Things are different now, administrators will insist. Most importantly, we have effective vaccines, upon which administrators are relying to enable a return to full campus life. But this too seems overly optimistic. As of mid-April, only about 30 percent of the adult population in North Carolina is fully vaccinated. It seems unlikely that we’ll reach herd immunity levels—at least 80 percent of the population vaccinated—by August. Vaccine supply in some parts of the state is already starting to exceed demand.

Even worse, some research shows that younger Americans are least likely to say that they’ll get vaccinated. Because the state legislature and UNC Board of Governors are dominated by Republicans, it’s unlikely that vaccination will be required for returning students and employees. Recent polls by Monmouth University and Quinnipiac University have found that about 45 percent of Republicans say they do not plan to get vaccinated.

By August 2021, bustling campuses the size of small cities will offer the coronavirus plenty of dry brush to burn through, a metaphor epidemiologist Michael Osterholm used last year when many states relaxed restrictions prematurely. Remixing students from around the country and the world will also create conditions ripe for the emergence of new variants.

University administrators in North Carolina have touted low on-campus positivity rates as evidence that anti-COVID-19 measures have made universities safe environments during the pandemic. UNC–Chapel Hill and my university, NC State, are each reporting testing positivity rates since January 2021 of under 1 percent.

These low rates are misleading, however, in that they result from repeated testing of the same people—as if testing the same thousand people twice is equivalent to testing a random sample of two thousand different people. For North Carolina as a whole, the positivity rate is about 7 percent, which is closer to what we can expect when campuses repopulate, safety protocols are relaxed, and boundaries between campuses and communities dissolve.

Highlighting low positivity rates distorts in another way: it deflects attention from actual case numbers. Since the start of the spring 2021 semester, UNC–Chapel Hill has had over nine hundred COVID-19 cases, and NC State over 1,500. These cases have occurred despite few classes being taught in person, low dorm density, and good safety compliance. When I mention these numbers to my colleagues, they seem surprised, even a bit annoyed, as if being reminded of global warming on a pleasantly cool day.

Ironically, the more that administrators succeed in defining things as normal, the harder it will be to enforce the safety measures that have made a difference this past year. After all, if things are back to normal, students are likely to think, why do we have to wear masks or avoid parties? All that COVID-19 stuff is behind us. The chancellor said so.

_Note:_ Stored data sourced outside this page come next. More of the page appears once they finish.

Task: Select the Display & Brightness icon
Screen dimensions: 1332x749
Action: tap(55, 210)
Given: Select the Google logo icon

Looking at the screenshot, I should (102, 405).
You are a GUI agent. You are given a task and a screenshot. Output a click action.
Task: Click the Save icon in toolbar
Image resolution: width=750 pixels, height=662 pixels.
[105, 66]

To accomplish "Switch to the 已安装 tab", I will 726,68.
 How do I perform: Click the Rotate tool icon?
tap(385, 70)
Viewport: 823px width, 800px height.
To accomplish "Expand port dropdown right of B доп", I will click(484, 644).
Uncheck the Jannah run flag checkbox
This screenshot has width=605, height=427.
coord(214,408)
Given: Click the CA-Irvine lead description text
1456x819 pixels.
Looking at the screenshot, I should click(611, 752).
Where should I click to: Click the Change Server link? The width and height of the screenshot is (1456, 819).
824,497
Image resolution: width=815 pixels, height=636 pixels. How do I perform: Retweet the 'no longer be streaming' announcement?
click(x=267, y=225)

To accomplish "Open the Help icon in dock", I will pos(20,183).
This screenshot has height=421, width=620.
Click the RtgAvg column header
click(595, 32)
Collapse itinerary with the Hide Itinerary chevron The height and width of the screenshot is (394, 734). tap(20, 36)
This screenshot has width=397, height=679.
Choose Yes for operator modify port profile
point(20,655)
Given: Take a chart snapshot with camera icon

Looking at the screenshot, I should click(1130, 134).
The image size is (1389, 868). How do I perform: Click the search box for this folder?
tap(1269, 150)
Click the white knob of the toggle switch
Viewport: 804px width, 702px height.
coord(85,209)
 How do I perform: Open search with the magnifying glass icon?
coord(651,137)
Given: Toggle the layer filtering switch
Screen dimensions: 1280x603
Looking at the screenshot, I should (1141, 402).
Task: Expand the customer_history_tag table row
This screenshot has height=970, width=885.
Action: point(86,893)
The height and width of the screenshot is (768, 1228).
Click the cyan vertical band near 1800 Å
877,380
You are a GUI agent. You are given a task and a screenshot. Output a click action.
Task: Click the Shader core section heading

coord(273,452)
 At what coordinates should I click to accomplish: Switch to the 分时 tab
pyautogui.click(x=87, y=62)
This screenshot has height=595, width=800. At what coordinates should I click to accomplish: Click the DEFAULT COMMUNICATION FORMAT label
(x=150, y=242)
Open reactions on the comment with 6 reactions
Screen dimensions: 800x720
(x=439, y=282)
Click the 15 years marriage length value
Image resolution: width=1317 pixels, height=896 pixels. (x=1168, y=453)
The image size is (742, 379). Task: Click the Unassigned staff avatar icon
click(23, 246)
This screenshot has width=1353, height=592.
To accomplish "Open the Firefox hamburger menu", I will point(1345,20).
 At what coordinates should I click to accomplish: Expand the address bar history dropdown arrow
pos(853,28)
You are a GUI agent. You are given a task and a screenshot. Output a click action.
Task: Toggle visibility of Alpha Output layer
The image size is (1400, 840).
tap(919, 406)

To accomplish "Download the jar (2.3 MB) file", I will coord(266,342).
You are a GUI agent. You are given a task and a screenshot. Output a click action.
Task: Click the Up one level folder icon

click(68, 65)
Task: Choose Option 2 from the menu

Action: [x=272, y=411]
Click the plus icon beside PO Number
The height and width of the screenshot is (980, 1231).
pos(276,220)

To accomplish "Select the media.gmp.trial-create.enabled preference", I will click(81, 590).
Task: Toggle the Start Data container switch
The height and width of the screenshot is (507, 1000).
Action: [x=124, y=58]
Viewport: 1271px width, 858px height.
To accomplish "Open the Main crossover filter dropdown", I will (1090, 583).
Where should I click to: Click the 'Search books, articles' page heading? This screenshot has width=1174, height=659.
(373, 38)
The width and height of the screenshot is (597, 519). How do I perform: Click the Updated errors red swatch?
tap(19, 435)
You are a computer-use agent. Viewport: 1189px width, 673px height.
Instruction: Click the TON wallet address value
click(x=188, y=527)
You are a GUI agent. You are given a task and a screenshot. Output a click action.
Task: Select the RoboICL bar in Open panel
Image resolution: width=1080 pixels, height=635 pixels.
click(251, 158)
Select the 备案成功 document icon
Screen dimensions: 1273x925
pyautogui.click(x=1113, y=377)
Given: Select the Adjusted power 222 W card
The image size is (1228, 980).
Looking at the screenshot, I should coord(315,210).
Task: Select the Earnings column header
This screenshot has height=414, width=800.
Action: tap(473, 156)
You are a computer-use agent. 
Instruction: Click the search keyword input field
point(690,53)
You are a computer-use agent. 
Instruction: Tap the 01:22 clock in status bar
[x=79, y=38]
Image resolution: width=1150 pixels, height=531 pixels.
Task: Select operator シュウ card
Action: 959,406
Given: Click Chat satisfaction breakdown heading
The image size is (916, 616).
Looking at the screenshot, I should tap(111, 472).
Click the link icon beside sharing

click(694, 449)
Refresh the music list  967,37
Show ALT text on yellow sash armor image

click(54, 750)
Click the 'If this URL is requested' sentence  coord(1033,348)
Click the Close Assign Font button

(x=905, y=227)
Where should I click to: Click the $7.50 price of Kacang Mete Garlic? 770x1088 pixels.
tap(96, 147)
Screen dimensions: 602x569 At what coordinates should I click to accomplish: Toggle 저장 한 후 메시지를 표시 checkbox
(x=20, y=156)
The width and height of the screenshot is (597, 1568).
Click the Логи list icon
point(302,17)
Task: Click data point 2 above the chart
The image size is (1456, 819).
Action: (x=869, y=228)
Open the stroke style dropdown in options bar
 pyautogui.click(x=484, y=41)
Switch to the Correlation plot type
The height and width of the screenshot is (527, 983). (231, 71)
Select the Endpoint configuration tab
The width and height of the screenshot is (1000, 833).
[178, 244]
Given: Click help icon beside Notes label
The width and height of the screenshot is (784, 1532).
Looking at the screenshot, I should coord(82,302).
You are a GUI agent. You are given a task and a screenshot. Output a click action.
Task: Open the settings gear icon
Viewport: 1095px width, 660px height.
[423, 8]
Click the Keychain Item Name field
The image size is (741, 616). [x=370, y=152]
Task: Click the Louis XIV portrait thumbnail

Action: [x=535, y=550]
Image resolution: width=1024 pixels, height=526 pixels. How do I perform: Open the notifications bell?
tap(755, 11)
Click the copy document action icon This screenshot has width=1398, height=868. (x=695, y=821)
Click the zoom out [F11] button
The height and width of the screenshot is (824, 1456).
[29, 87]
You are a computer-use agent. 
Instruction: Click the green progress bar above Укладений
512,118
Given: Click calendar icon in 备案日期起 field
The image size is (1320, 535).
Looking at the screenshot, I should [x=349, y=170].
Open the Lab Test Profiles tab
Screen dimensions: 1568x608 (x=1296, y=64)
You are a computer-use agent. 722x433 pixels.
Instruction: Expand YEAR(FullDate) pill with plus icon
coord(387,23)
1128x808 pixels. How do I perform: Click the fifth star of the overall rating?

It’s also not clear—at least it hasn’t been made clear to faculty, who have largely been excluded from making campus COVID-19 policies—what kind of “normal” administrators have in mind. Indications are that social distancing will be abandoned, and many of us will again be sardined in windowless classrooms. As I discovered to my surprise a month ago, the classrooms faculty have been assigned for the fall do not allow for six feet, or even three feet, of distancing.

Will masks still be required? That’s not clear either. And even if they are required, how much protection will they afford students and faculty who breathe the same air in three-hour classes? The transmission of the virus depends not only on proximity but on length of exposure.

I am as eager as anyone to get past the pandemic. But it appears that administrators, under political and economic pressure to return to normal, are again seeing what they want to see and ignoring facts that don’t support their upbeat vision. In the context of science, we would recognize the problem as one of motivated reasoning—starting with a desired conclusion and mustering data to support it. In the context of a pandemic, the results could be not merely farcical but tragic.

Guest blogger Michael Schwalbe is professor of sociology at North Carolina State University.